> **YOUR OBJECTIVE**
Only one span of the listing below is wanted: the lines from the one with "Image resolution: width=1608" through the one with "Given: Click the 新增指标 button", reproduced exactly, both ends kept.

[EXERCISE MATERIALS Boundary: Start]

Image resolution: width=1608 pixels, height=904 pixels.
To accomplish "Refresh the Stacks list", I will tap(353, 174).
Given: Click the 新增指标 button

[EXERCISE MATERIALS Boundary: End]
[EXERCISE MATERIALS Boundary: Start]

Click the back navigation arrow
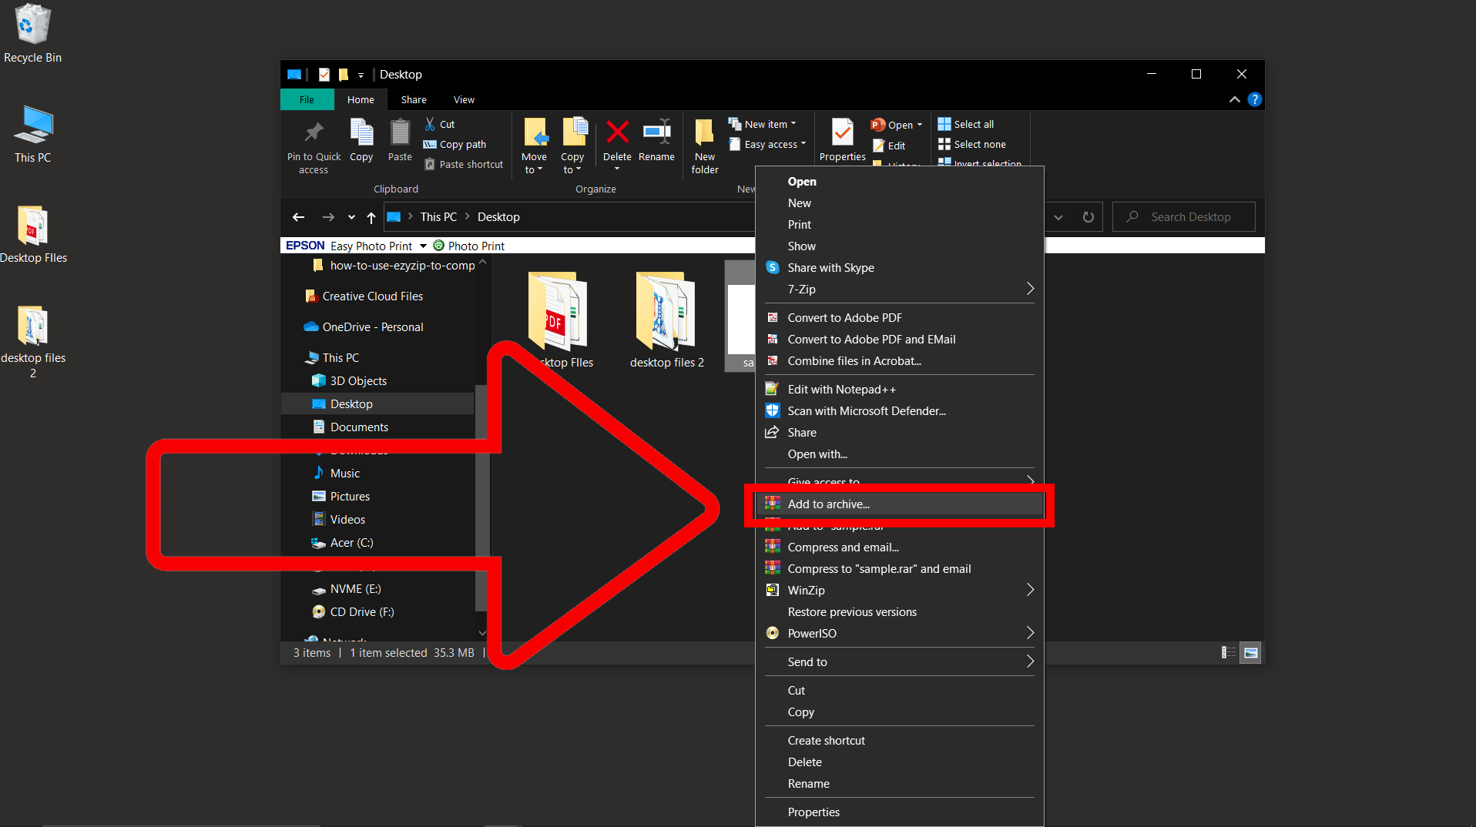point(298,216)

[EXERCISE MATERIALS Boundary: End]
[EXERCISE MATERIALS Boundary: Start]

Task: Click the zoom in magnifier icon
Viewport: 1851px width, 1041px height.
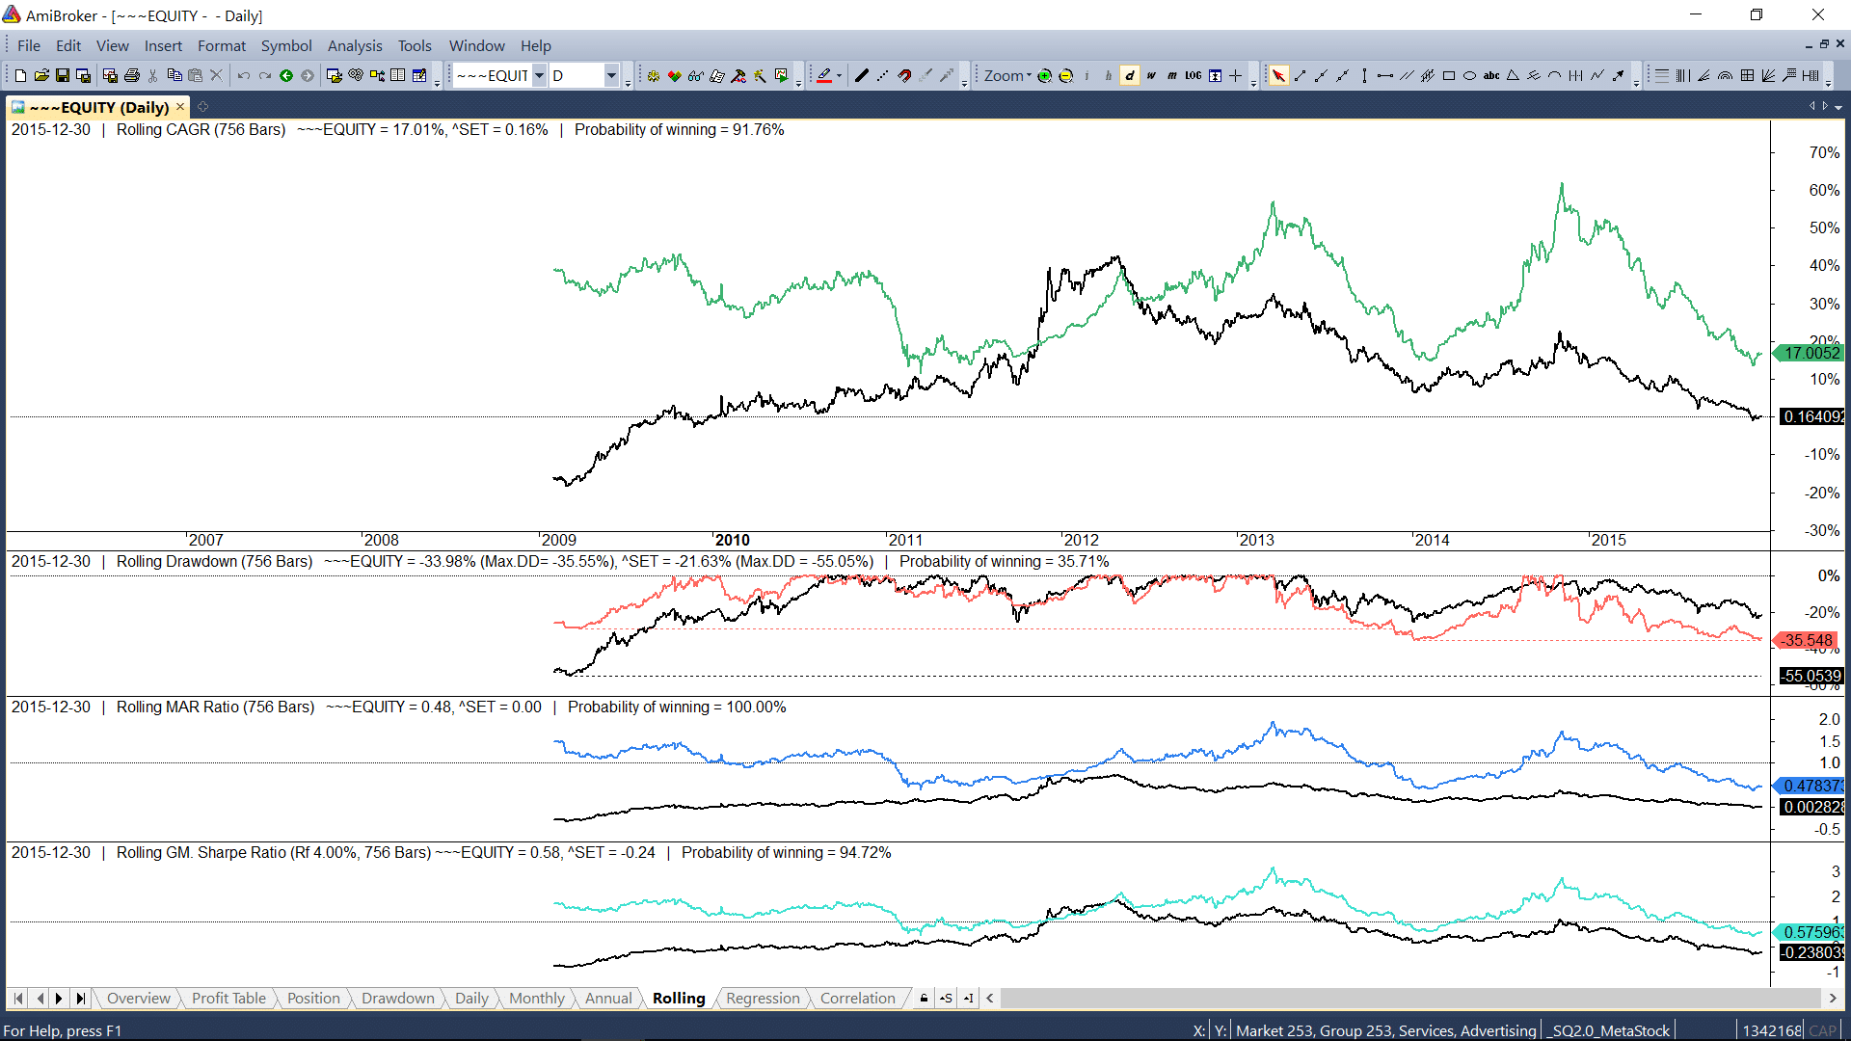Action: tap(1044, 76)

[EXERCISE MATERIALS Boundary: End]

> **SOLUTION TO THE PROBLEM**
Image resolution: width=1608 pixels, height=904 pixels.
To accomplish "Refresh the Stacks list", I will tap(353, 174).
Given: Click the 新增指标 button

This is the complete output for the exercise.